Fine anni Quaranta. Da qualche parte del Minnesota. La Seconda Guerra Mondiale è finita da poco, e gli Stati Uniti provavano a rialzare la testa guardando al futuro con ottimismo. Qualcuno non era d’accordo, anche perché quella guerra appena finita l’aveva combattuta. Lo schivo Charles Schulz, predicatore laico di una Chiesa protestante, si diletta come disegnatore, provando a pubblicare strisce sull’annuario della scuola.
C’è solo un piccolo problema: i suoi superiori non sono d’accordo. Troppa audacia in quelle strisce. Così il nostro Charles si rivolge a un quotidiano della zona, il St. Paul Pioneer Press, dove tra il 1947 e il 1950 pubblica ogni domenica storie dedicate a un certo Charlie Brown e a un cane molto simile a quello che diventerà presto Snoopy.
Da lì al debutto ufficiale il passo è breve. Infatti I Peanuts vengono pubblicati per la prima volta il 2 ottobre 1950 su alcuni quotidiani statunitensi, come il Washington Post e il Chicago Tribune. Ma i problemi con i capi non sono finiti. Perché? Perché gli editori non amano il titolo del fumetto, ispirato ai posti più economici dei teatri e usato anche per indicare un pubblico composto da soli bambini.
Problema superato dal successo dei Peanuts, che non è travolgente, ma col tempo inizia a imporsi come un vero e proprio fenomeno pop. Un cavallo di Troia, che sotto la morbidezza di quei disegni innocui, iniziava a scavare poco per volta nella coscienza del Novecento. Nascono così i bimbi di Schulz, un autore così premuroso da dedicare ai Peanuts mezzo secolo della propria vita. Sempre da solo, a capo chino sul tavolo di lavoro, senza bisogno di assistenti. Come solo un padre amorevole può fare.

### Dati forniti
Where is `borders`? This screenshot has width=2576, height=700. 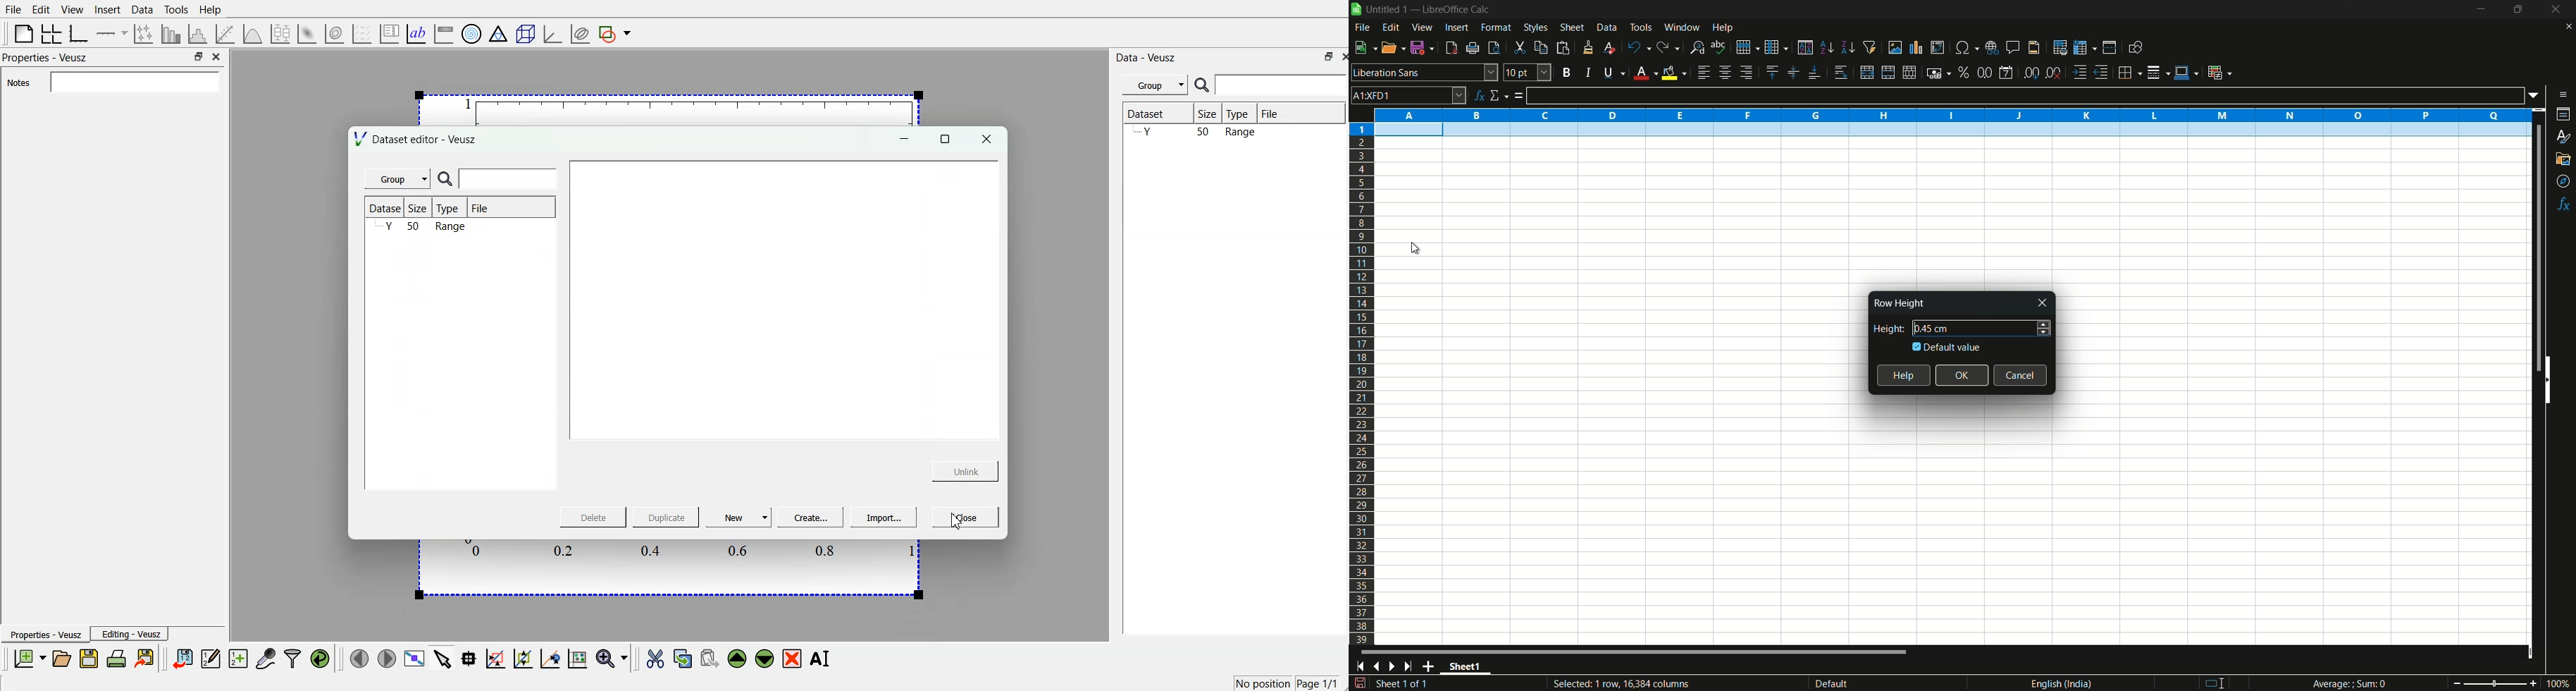
borders is located at coordinates (2131, 71).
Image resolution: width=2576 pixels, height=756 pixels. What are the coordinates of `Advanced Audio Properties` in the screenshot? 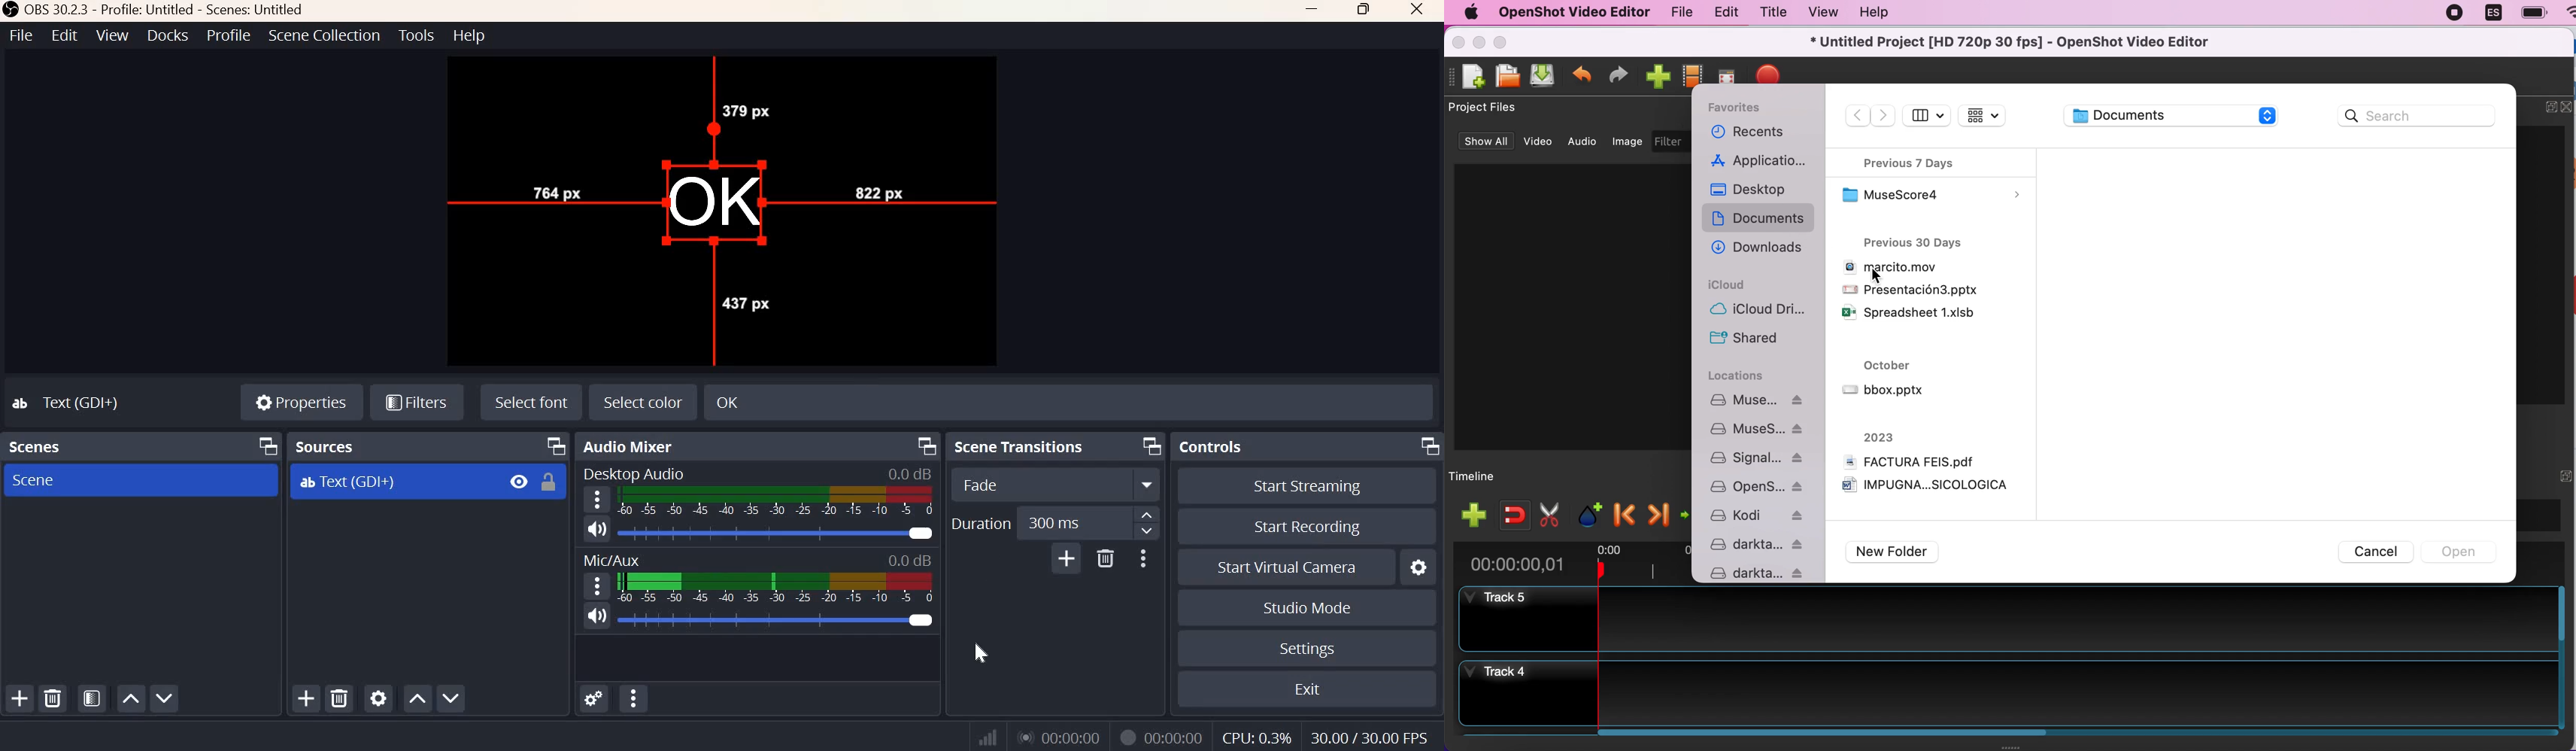 It's located at (593, 698).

### Obiettivo
Rispondi a queste domande sul brano dedicato ai Peanuts:
1. Su quale quotidiano Charles Schulz pubblica storie ogni domenica tra il 1947 e il 1950?
2. In che data escono per la prima volta i Peanuts?
3. A cosa si ispira il titolo del fumetto?

### La risposta
1. Sul St. Paul Pioneer Press.
2. Il 2 ottobre 1950.
3. Ai posti più economici dei teatri.